Having seen Phil Silvers perform at the Washington Mayflower Hotel, to an audience that included President Eisenhower, Vice-President Nixon and almost every major cabinet official, CBS Vice-President of Programming Hubbell Robinson offered Silvers a lucrative contract. Silvers, having already enjoyed a hugely successful career as a nightclub entertainer, radio, film and stage performer was initially reluctant to move into television. However he soon reconsidered when Robinson informed him that he would be working with writer Nat Hiken. Hiken was an established comedy writer with a proven track record. He'd enjoyed major success working on radio with Fred Allen and had recently broken into television as writer/creator of The Martha Raye Show.

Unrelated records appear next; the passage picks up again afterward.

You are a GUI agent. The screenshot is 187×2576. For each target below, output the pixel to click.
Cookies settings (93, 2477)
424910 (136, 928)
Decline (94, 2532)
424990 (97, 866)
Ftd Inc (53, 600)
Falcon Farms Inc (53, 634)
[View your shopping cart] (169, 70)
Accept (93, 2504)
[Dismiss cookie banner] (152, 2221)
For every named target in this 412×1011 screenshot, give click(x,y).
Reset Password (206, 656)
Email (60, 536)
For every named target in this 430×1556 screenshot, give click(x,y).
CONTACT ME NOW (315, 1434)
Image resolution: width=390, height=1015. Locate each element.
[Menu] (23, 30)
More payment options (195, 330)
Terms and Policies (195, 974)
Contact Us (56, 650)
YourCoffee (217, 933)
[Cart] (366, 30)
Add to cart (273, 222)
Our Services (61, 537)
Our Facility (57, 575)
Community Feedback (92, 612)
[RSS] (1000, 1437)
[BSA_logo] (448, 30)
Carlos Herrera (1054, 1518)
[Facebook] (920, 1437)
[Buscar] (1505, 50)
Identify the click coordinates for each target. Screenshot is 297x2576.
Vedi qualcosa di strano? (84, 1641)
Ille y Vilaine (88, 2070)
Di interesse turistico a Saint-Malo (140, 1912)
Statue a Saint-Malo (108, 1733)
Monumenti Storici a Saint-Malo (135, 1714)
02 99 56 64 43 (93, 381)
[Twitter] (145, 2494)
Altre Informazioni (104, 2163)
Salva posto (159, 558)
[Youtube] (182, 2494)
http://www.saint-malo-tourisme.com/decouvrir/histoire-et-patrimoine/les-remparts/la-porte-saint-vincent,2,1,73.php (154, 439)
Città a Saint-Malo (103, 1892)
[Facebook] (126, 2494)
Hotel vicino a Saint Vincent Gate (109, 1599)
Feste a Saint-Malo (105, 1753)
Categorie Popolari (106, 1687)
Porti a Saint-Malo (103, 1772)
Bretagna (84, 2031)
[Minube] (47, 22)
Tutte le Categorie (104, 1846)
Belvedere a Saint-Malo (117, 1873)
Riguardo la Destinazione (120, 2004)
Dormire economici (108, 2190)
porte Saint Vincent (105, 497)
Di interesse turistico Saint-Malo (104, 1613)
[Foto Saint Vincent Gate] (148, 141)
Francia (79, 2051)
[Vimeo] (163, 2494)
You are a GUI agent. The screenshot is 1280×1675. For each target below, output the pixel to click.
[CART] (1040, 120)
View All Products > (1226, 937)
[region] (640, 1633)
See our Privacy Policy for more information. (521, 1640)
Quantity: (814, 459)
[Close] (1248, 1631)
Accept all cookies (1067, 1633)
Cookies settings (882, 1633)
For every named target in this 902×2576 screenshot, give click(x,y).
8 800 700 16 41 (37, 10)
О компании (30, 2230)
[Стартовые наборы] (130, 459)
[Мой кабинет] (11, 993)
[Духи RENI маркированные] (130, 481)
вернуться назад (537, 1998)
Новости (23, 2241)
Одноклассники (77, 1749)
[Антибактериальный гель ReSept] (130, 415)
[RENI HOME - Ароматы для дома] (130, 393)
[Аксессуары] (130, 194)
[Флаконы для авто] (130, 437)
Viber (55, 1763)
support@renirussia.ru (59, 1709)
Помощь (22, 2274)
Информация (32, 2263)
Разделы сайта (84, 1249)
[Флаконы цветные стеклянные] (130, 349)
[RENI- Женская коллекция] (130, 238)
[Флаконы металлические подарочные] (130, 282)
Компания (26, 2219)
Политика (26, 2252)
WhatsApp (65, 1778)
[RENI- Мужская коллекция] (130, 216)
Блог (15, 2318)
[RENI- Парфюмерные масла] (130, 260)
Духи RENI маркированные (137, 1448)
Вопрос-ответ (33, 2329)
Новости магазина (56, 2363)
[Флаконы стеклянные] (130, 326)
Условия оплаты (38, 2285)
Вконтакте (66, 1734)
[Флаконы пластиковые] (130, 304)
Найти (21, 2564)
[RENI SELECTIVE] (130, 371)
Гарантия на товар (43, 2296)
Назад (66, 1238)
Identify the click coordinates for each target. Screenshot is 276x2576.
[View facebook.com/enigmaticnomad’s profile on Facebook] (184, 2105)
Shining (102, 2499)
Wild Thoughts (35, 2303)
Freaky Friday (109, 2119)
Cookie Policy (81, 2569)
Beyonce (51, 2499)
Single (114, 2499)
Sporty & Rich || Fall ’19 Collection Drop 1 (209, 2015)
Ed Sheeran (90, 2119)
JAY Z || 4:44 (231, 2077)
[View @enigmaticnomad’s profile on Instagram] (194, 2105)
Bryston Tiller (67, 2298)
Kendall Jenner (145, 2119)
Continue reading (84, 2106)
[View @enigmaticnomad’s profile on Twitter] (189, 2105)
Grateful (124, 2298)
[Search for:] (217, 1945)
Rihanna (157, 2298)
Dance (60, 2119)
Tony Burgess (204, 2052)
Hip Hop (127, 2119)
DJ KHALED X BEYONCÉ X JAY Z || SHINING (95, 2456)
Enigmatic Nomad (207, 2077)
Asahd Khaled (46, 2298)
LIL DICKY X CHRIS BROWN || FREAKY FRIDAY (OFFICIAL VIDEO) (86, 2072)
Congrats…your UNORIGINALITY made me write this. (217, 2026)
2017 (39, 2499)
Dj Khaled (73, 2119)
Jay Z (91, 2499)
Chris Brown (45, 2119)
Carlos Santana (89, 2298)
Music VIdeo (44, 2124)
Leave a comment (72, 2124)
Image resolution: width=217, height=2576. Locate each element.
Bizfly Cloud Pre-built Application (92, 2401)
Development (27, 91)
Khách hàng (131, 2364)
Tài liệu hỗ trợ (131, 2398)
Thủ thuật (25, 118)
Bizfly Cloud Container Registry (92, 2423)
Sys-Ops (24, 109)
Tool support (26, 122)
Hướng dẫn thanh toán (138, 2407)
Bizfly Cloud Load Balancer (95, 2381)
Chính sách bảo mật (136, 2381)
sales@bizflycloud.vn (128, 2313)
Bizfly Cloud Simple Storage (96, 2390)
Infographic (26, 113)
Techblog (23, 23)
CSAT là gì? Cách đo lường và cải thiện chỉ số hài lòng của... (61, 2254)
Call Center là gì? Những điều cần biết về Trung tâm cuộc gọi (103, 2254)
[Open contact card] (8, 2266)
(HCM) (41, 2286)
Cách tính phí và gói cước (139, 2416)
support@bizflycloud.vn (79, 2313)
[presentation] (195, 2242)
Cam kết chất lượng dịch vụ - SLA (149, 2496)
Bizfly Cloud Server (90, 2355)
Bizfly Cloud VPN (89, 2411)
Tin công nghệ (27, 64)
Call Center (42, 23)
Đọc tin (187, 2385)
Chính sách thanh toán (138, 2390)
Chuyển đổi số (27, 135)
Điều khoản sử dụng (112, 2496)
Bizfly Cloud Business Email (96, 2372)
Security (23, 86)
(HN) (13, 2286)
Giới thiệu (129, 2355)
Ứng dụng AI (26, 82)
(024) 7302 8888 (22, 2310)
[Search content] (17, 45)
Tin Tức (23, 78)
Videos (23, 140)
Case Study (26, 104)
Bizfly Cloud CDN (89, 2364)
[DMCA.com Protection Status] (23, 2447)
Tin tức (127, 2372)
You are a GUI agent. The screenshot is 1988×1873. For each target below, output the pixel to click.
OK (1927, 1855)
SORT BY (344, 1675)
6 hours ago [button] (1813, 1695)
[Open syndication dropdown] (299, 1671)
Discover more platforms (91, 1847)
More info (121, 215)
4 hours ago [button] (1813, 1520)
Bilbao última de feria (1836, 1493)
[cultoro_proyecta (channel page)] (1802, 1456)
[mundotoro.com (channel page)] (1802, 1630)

Over a period of several months Hiken and Silvers spent numerous hours playing poker and pinochle whilst discussing and formulating possible characters and plotlines. Hiken's first suggestion was that of a fenegling sergeant in the US army. Silvers dismissed this idea as he felt it was simply re-hashing ground already covered by the likes of fellow comedians Abbott & Costello.


By the time they met with Hubbell Robinson again to discuss how best to progress they had several ideas to hand, including having Silvers play a Turkish Bath attendant, a conniving stockbroker, a minor league baseball team manager and the manager of a gym. Robinson expressed great interest in Hiken's original idea of having Silvers portray a US army sergeant.


Nat broached Phil with the idea that the character of the brash army sergeant could prove to be a combination of characters that Silvers had already played to great effect on the Broadway stage - Punko Parks in Yokel Boy (1939), Harrison Floy in High Button Shoes (1947) and most recently Jerry Biffle in Top Banana (1951). The realisation dawned on Silvers that he had already been playing facets of the character throughout his career. The character of the immortal Sgt.Ernest G Bilko was born.


The show was one of the true pioneers of television comedy. It was one of television's first shows to feature a multi-racial cast, helped pioneer the three-camera system (along with The Lucy Show) and helped to launch the careers of numerous talents including Dick Van Dyke, Fred Gwynne, George Kennedy, Dick Cavett and Alan Alda.


Over its four season run the show won 8 Emmys with a further 9 nominations. It's influence on television is without equal and it has helped inspire generations of comedy performers, actors and writers. It's impact and effect can be seen in such sit-coms as Taxi, Seinfeld, Friends, Porridge and Only Fools & Horses to name but a few.


Today almost 60 years after the first show was broadcast it remains the crowning jewel in the history of television situation comedy.